On May 25, 2018, the Economic and Financial Affairs Council of the EU (ECOFIN) agreed to remove the Bahamas and Saint Kitts and Nevis from the EU blacklist of non-cooperative jurisdictions, first published on December 5, 2017 (see ETF 345), thus bringing to seven the number of remaining blacklisted jurisdictions. The EU Finance ministers have also approved an updated standard provision on good tax governance to be included in EU agreements with third countries.
The EU blacklist of non-cooperative jurisdictions for tax purposes is part of the EU’s effort to counter tax avoidance and harmful tax practices and follows the European Commission’s Anti-Tax Avoidance Package presented in January 2016. Among the measures proposed at the time was a common approach to third country jurisdictions on tax good governance matters. The aim was to replace the current patchwork of national lists with a single EU listing system, which was endorsed by the Member States on May 25, 2016 (see ETF 283).
The EU blacklist was established based on a three-step process (see ETF 301) consisting of a pre-assessment, a screening phase and the listing. Thus, after pre-assessment of third country jurisdictions based on factual information and risk indicators listed in the Scoreboard, an extensive screening and dialog process with the identified jurisdictions took place, which resulted in the first EU list of non-cooperative jurisdictions for tax purposes issued on December 5, 2017. Out of the ninety-two jurisdictions chosen for screening, seventeen jurisdictions were placed on the blacklist.
The first EU blacklist has been revised three times since its publication in December 2017. On January 23, 2018, eight jurisdictions were removed from the blacklist. Later, on March 13, 2018, the Council removed three more countries and added the Bahamas, Saint Kitts and Nevis and the US Virgin Islands. On May 25, 2018, ECOFIN agreed to remove the Bahamas and Saint Kitts and Nevis.
These two jurisdictions were moved to the grey list in Appendix II to the Conclusions.

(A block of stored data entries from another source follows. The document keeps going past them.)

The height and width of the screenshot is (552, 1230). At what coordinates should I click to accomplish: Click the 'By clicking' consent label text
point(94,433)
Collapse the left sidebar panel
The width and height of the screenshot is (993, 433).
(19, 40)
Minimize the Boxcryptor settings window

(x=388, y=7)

The decision was based on the Code of Conduct Group’s assessment of the commitments made by these two jurisdictions to reform their tax systems in order to bring them in line with the EU screening criteria listed below.
The Council also added Turks and Caicos Islands to the grey list in Annex II. The Turks and Caicos Islands were one of the Caribbean countries that suffered extensive hurricane damage in 2017 and the screening process was therefore put on hold until the beginning of 2018.
As of May 25, 2018, only the following seven jurisdictions appear on the EU blacklist: American Samoa, Guam, Namibia, Palau, Samoa, Trinidad and Tobago and the US Virgin Islands. Commitments taken by the grey-listed jurisdictions will be monitored and should be implemented by the end of 2018 for most countries, with a possible extension to 2019 for developing countries.
The EU Finance ministers also approved an updated standard provision on good tax governance to be included in EU agreements with third countries.
The existing clause was first adopted by the ECOFIN on May 14, 2008, and defined good governance in the tax area as meaning the principles of transparency, exchange of information and fair tax competition. In 2016, the ECOFIN supported the need to update such principles in order to reflect recent progress in the international tax agenda, and in 2017 the Maltese Presidency of the Council proposed a first revised text that aimed at aligning the EU standard provision with the screening criteria used for the establishment of the EU blacklist.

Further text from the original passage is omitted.